CORTE DI CASSAZIONE – Sentenza 03 maggio 2019, n. 11661
Tributi – ICI – Accertamento maggiore aliquota applicabile – Immobili oggetto di conferimento di ramo d’azienda – Periodi d’imposta accertati coincidenti con la titolarità della cedente – Soggettività passiva della cessionaria
Fatto e diritto
La società M. E. s.r.l. proponeva ricorso avanti alla CTP di Roma avverso la cartella esattoriale da parte di Equitalia Sud per i ruoli emessi dal Comune di Roma in relazione alle annualità 2002, 2003 e 2004 ai fini ICI per l’importo complessivo di € 1.952.952,79
Si costituiva il Comune di Roma Capitale contestando il fondamento del ricorso e chiedendone il rigetto.
Con sentenza nr 6857/2015 la CTP rigettava il ricorso ritenendo correttamente motivato il provvedimento impositivo e legittimamente applicata l’aliquota del 9 per mille prevista per le unità immobiliari per le quali al primo gennaio non risultavano registrati contratti di locazione da almeno 2 anni.
Avverso tale sentenza proponeva appello la società M. E. s.r.l. chiedendo in riforma dell’impugnata sentenza l’annullamento dell’impugnato provvedimento.
Si costituiva il Comune di Roma Capitale contestando il fondamento del gravame e chiedendone il rigetto.
Con sentenza nr 3915/2016 la CTR rigettava l’appello.

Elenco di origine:
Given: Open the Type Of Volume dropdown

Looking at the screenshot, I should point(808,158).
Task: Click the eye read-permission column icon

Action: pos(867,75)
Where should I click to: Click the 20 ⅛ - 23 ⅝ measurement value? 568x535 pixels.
==
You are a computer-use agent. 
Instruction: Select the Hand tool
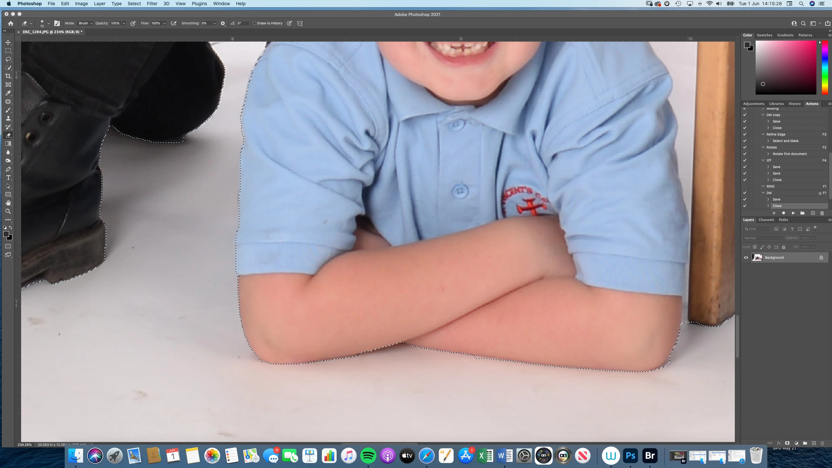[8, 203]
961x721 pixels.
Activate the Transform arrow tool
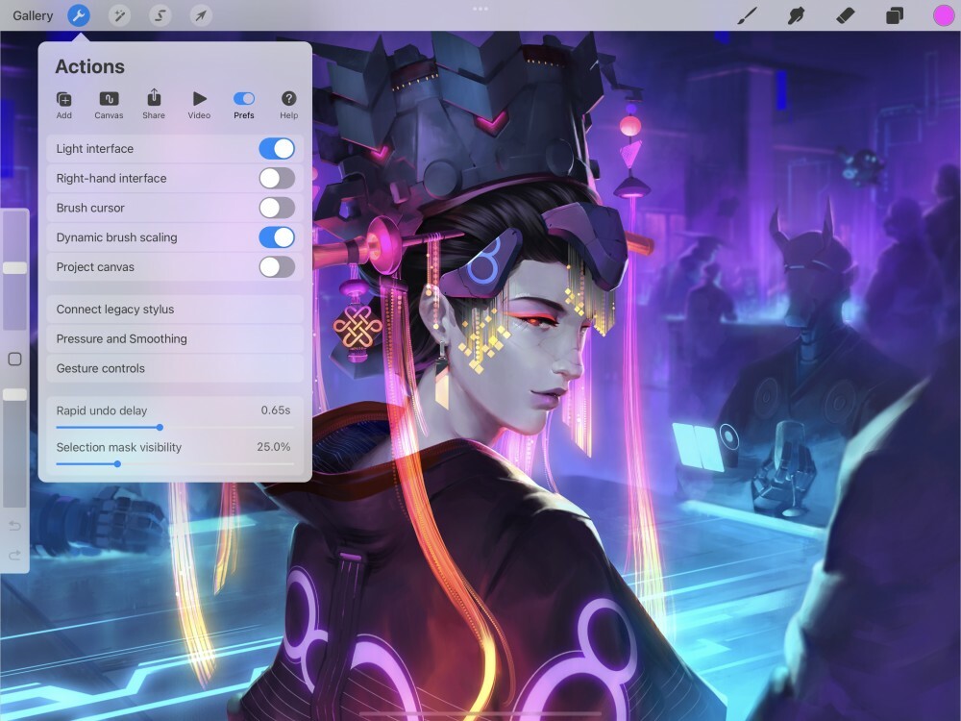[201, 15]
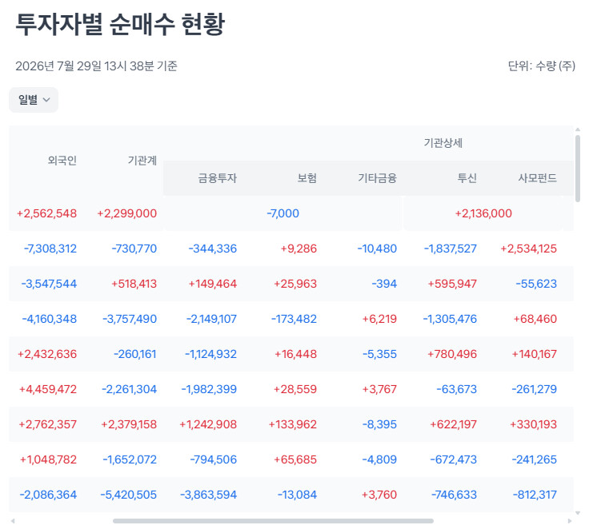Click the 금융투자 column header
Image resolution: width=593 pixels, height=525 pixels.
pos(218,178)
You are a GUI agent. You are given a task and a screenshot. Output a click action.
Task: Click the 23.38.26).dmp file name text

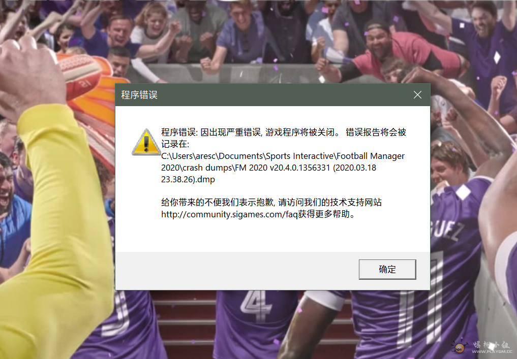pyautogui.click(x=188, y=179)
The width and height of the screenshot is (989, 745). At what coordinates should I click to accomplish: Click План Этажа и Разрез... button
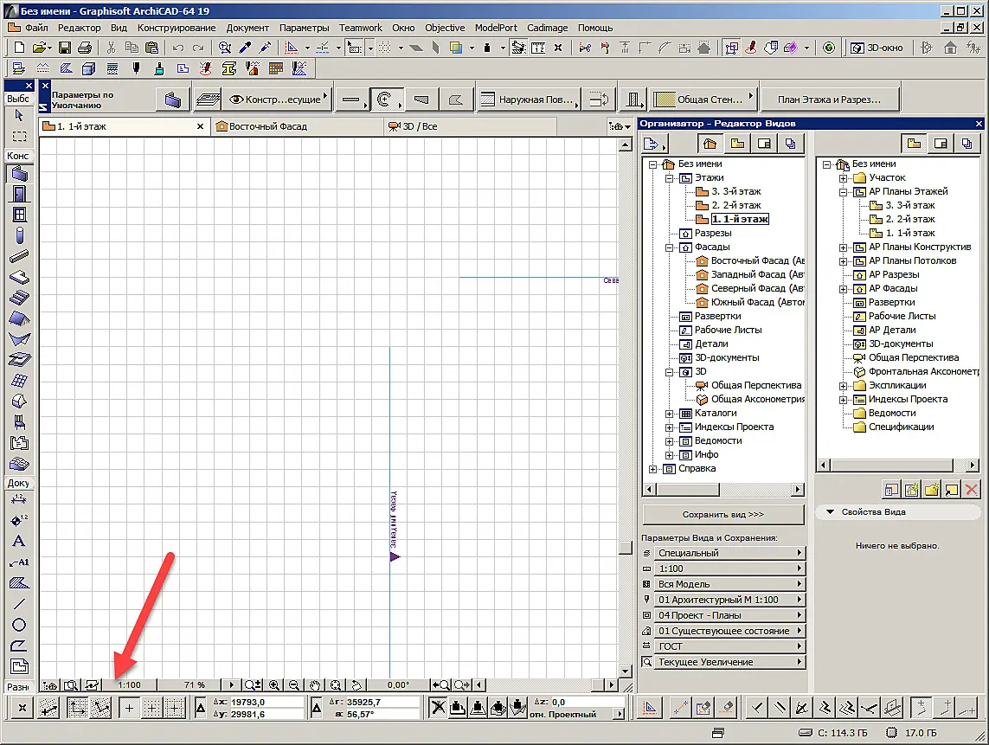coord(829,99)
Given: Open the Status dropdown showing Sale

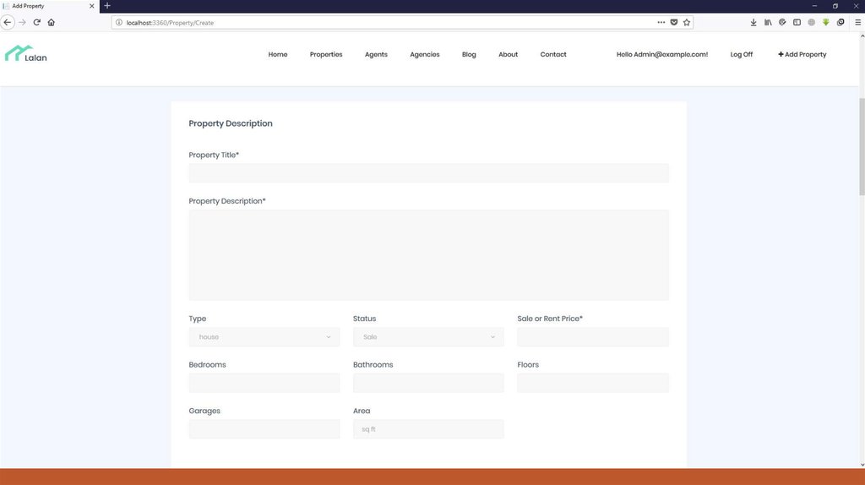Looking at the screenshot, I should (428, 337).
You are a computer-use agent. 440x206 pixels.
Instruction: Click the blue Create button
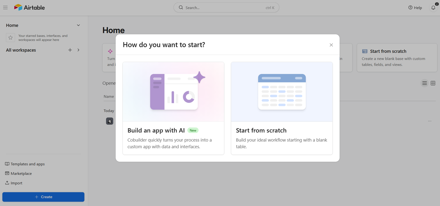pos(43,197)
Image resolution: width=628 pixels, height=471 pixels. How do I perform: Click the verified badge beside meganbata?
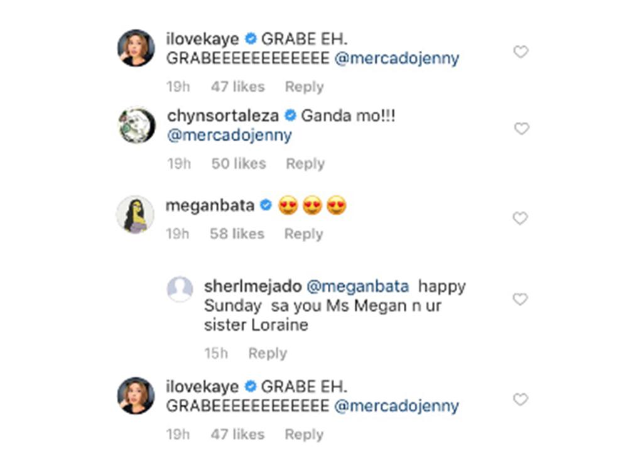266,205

* **Istruzioni**:
1 - Traduci in inglese questa frase del brano: «Con sentenza nr 3915/2016 la CTR rigettava l'appello.»
2 - Riscrivi la parte del brano che si apre con le parole contenenti "Con sentenza nr 6857/2015" e si chiude con "gravame e chiedendone il rigetto.", mettendo "Comune di Roma" al posto di "Comune di Roma Capitale".
3 - Indica tutte le annualità ICI per cui il brano riferisce l'emissione dei ruoli.
L'elenco proviene da una fonte diversa.

* **Soluzioni svolte**:
1 - With ruling no. 3915/2016, the CTR dismissed the appeal.

2 -
Con sentenza nr 6857/2015 la CTP rigettava il ricorso ritenendo correttamente motivato il provvedimento impositivo e legittimamente applicata l’aliquota del 9 per mille prevista per le unità immobiliari per le quali al primo gennaio non risultavano registrati contratti di locazione da almeno 2 anni.
Avverso tale sentenza proponeva appello la società M. E. s.r.l. chiedendo in riforma dell’impugnata sentenza l’annullamento dell’impugnato provvedimento.
Si costituiva il Comune di Roma contestando il fondamento del gravame e chiedendone il rigetto.

3 - 2002, 2003, 2004